At the time her nine-year-old son was diagnosed with a brain tumour, Joan Richards was deeply involved in writing a book about the life and work of the nineteenth-century mathematician Augustus De Morgan. Immersed in this abstract, logical world of science, Richards was forced by her son's sudden illness to confront a different kind of reality - the irrational world of a serious family illness and its consequences.

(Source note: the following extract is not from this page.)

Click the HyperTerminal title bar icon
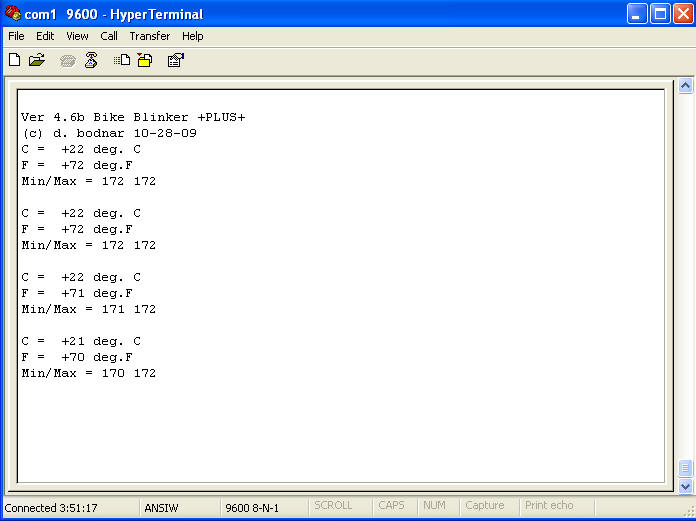[x=13, y=14]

An intellectual memoir, Angles of Reflection portrays a woman deeply enmeshed in two male-dominated worlds-nineteenth-century mathematics and twentieth-century research academics-struggling to integrate the competing demands of family and career without sacrificing one to the other. As the strain of caring for her sick child mounts, Richards's view of De Morgan broadens to include his family in ways that both illuminate his work and force her to reevaluate her own career and relationships. In the process, she gives new meaning to the term 'applied mathematics' by drawing life lessons from De Morgan's logic, Newton's absolute space and time, and Leibnitz's relative visions of reality. She emerges from her ordeal profoundly altered, with a new appreciation of the ways in which life, family, and work can inform and enrich one another.
Filled with insightful discussions of the debates between some of the finest mathematical minds of the seventeenth through nineteenth centuries, Angles of Reflection is both an intellectual journey through the history of mathematics and a gripping testament to maternal love.